◆ **WORK TO COMPLETE**
a) List every place name that appears in the minimum wage discussion, giving each only once.
b) Return everything in the minimum wage discussion from "Posted in a" down to "wouldn't increase unemployment.".
c) Rewrite the paragraph of the minimum wage discussion that begins "The simplest way to do that is a UBI" as a short bulleted list that keeps its main points.

McDonalds workers work for McDonalds. Some McDonalds are franchised and those workers still work for McDonalds.

You seem very concerned about these low wage workers. That's quite admirable of you.


Tiny changes at the margins absolutely drive decision making. It's not about "company x is making $y so they should have to pay $z." Companies will pay what they have to in order to get what they need. If that thing becomes more expensive they may look elsewhere.


Company McDonalds made 1.47 per share (815M) shares so, yeah, they should have to pay a minimum wage. In Oakland CA where I live, that's currently $12.86 and McDonalds has not left town.

I'm well aware of the microeconomics argument. It is basically ceteris paribus except that all things aren't equal. You're leaving out a lot of the beneficial aspects of a MW such as more money spent by the wage earners. You're also ignoring a tremendous amount of empirical experience with MWs around the world.

In particular, Red States with low MWs, basically at the Federal minimum, aren't economic miracles.

http://minimum-wage.insidegov.com/


Surely you realize that McDonalds is a franchise? Therefore that company isn't paying the wages of workers, it's the local franchisee.


I don't care about larger companies or companies that make more than $10 million a year. There is a real problem with money in America's smaller companies. Just because you want giant companies to pay $15+ an hour for labor is not fair to smaller companies.


Posted in a previous thread, but I still don't understand this whole "Minimum wage is good/bad" conversation, and it's really bothering me (especially from economists).

------

Every minimum wage increase is different!

Even the staunchest free market economist wouldn't claim that a hypothetical minimum wage increase from $.10/hr to $.50/hr in Seattle would increase unemployment. And even the staunchest socialist economist would not claim that a minimum wage increase from $8/hr to $800/hr wouldn't increase unemployment.

Similarly, how can you compare an increase from $5-6 in New jersey in 2005 to one from $11 to $13 in Seattle in 2017? You can't just make blanket statements about this stuff.

The question is not "Are minimum wage increases good in general?" the question is "Given the potential tradeoffs, is this specific minimum wage increase good?"


> The question is not "Are minimum wage increases good in general?" the question is "Given the potential tradeoffs, is this specific minimum wage increase good?"

That still isn't the right question because it's a false dichotomy.

At any interesting wage, a minimum wage increase will increase unemployment. An increase from $.10/hr to $.50/hr does nothing because approximately zero people make less than $.50/hr to begin with. Once you get into wages that people are actually paid, with high probability there will be some jobs that can't be justified at a higher wage.

Imposing a minimum wage is taking from the people at the very bottom (who become unemployed) in order to give to the people at the almost-but-not-quite bottom. Which is why the whole exercise is folly.

It doesn't matter whether the higher wages outweigh the increase in unemployment in any particular scenario because there is a third option -- increase income without imposing the entire cost on employers who hire people at the bottom.

The simplest way to do that is a UBI. The UBI supplements everyone's wages, which brings up the lowest paid workers to the minimum, and is paid for from general taxes, which minimizes the economic damage by spreading out the burden (and having the rich pay their proportionate share).


>At any interesting wage, a minimum wage increase will increase unemployment.

This is not obvious. Increasing the income of the almost-bottom could act as a stimulus which drives down unemployment. It is possible that this effect is greater than the unemployment caused by the minimum wage directly.

Text and item location entries
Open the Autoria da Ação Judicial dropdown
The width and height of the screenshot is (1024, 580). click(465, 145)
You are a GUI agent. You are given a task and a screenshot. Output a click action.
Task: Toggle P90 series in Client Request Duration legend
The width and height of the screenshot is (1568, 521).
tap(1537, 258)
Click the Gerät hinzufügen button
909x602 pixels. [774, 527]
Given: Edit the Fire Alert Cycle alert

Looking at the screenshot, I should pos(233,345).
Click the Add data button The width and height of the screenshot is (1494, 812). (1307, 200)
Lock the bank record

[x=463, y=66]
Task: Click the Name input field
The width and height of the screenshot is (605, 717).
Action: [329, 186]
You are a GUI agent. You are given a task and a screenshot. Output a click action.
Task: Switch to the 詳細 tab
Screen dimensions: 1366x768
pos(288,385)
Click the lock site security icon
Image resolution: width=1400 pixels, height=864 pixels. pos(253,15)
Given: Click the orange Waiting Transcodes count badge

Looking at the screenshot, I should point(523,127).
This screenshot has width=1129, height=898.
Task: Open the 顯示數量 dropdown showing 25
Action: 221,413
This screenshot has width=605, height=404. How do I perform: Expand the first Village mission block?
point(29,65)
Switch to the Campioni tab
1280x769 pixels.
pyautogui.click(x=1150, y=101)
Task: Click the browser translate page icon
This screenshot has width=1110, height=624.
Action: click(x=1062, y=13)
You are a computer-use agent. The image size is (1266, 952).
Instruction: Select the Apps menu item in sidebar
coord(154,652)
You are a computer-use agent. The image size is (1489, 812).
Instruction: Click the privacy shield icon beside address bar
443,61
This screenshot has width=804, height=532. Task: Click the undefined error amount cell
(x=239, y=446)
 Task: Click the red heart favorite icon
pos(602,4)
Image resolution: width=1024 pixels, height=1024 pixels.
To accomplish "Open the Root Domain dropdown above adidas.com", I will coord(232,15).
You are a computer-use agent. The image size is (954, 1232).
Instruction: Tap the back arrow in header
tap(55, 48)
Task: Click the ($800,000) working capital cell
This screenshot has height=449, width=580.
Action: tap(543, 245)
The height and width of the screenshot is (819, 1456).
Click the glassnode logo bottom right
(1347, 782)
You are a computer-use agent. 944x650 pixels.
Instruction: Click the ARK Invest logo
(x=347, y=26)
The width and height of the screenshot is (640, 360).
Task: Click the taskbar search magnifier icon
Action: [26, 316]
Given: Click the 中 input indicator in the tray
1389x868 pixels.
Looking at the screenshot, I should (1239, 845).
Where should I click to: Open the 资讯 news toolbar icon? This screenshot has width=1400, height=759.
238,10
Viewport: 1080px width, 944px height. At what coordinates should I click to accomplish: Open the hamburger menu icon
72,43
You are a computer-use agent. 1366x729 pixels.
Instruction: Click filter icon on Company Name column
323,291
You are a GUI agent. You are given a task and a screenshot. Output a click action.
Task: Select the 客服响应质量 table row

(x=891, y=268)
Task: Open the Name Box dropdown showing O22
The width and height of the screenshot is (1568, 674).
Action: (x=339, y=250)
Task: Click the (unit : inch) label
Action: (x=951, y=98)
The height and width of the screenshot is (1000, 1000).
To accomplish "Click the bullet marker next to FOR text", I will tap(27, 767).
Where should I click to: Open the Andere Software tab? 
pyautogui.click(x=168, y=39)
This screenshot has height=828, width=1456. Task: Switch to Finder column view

◆ **ANSWERS BELOW**
a)
Oakland CA
Seattle
New jersey
America

b)
Posted in a previous thread, but I still don't understand this whole "Minimum wage is good/bad" conversation, and it's really bothering me (especially from economists).

------

Every minimum wage increase is different!

Even the staunchest free market economist wouldn't claim that a hypothetical minimum wage increase from $.10/hr to $.50/hr in Seattle would increase unemployment. And even the staunchest socialist economist would not claim that a minimum wage increase from $8/hr to $800/hr wouldn't increase unemployment.

c)
- The simplest way to do that is a UBI.
- A UBI supplements everyone's wages, bringing the lowest paid workers up to the minimum.
- It is paid for from general taxes.
- Spreading out the burden this way minimizes the economic damage and has the rich pay their proportionate share.